子どもがテストを持ち帰ってきたときが、親子で勉強するいいチャンス
学校では、一つの単元が終わったときにテストをします。
ですから、テストの点数は結果を表すもの、とだけ考えがちです。
でも、それは学校のカリキュラムの中だけでのこと。
家庭学習においては、テストの点数はむしろ、一つのきっかけ、スタート地点と考えたほうがいいのです。
学校では、クラス全体としてどのくらいの点数がとれたかを目安に、以後の授業のプランを立てるでしょうが、一人ひとりの子どものまちがえた問題のフォローまではしてくれません。
テストの時点で理解できていなかったところは、家庭でフォローしなければ、そのままになってしまうかもしれないのです。

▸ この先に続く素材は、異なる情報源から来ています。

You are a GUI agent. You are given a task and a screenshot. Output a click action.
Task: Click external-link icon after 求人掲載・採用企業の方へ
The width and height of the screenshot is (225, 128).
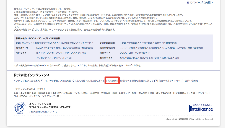coord(104,81)
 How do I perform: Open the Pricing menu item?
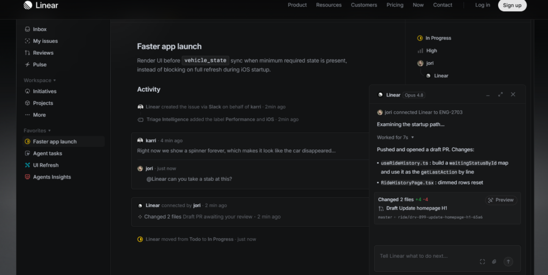pyautogui.click(x=395, y=5)
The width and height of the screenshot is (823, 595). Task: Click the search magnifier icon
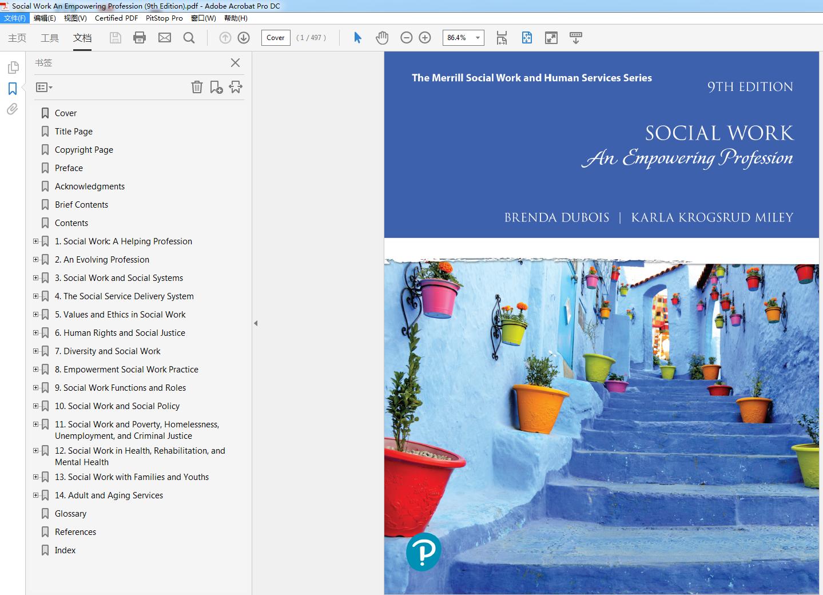coord(189,38)
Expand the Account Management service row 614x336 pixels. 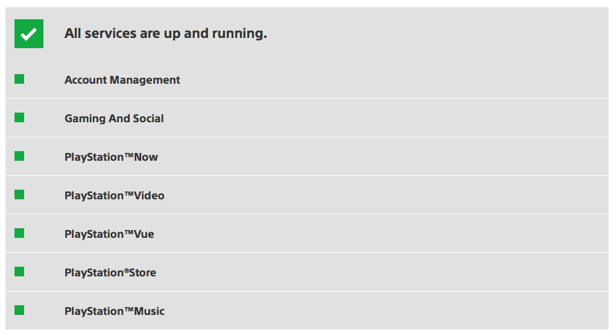(307, 79)
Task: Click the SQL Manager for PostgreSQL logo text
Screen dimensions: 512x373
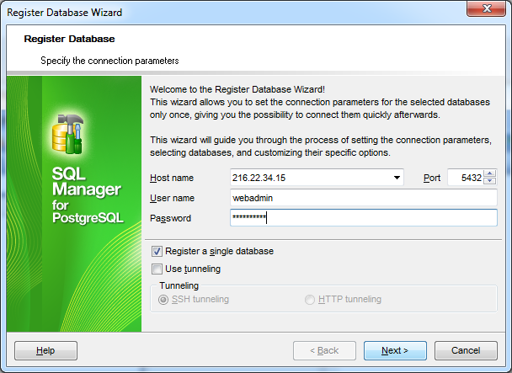Action: click(x=88, y=195)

つまりテストの点数は、お母さんに「ここを子どもに復習させておく必要がありますよ」という貴重な情報を伝えてくれているわけです。
(1)余白の書き込みをチェックする
子どもがテストを持って帰ってきたら、まず答案用紙の全体をよく見てください。
算数のテストの場合、解答欄に答だけを書く形式のテストでも、子どもによっては余白に式や計算などを書いている場合があります。
逆に、答えだけが書かれていて、余分なことはまったく書かれていなかったり、書いたあとはあっても消しゴムで消してあったり、という場合もあります。

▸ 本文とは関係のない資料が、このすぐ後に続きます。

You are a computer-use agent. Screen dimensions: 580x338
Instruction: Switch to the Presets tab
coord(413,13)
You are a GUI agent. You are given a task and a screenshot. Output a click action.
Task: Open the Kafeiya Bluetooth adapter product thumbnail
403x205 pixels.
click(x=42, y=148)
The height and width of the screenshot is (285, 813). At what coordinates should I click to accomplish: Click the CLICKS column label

余白に何か書いてあるかいないか、これが第一のチェック・ポイントです。
余白にいろいろと書いてある子どもは、考えることのたいせつきを知っている子どもだと考えていいでしょう。
したがって、こういう子どもは学力が伸びる可能性は高いと言えます。
反対に、何も残っていない子どもは要注意です。
たと、答えはあっていたとしても、結果だけに目がいっている子どもは、「できる」ことだけで満足している子どもである可能性があります。
式や計算はたいせつなものですから、かならず書き残しておくよう指導してあげてください。
(2)まちがえた問題をほかのノートに書き写させる
続いて、まちがえた問題に対するフォローです。
まちがえた問題は、「まちがいノート」をつくって、かならずそこに自分の手で書き写させてください。

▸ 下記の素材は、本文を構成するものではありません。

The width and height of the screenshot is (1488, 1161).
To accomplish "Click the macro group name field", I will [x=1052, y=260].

このノートは、子どもがつまずいたポイントを記録する、貴重な資料になります。
まちがえた問題の中には、答えが書いてあるけれども×がついているもの、答えも書いていないものの二種類があるでしょう。
答えが書いてあった場合は、式や計算をよく確かめたり、子どもにやり方を説明させたりすることで、ただの計算違いなのか、それとも考え方をまちがえていたのかを調べます。
考え方が正しかったら、そのことを認めてあげ、計算をやり直しさせて○をつけてあげればすみます。
考え方が違っていた問題、そして答えが書いてなかった問題は、きちんと復習する必要があります。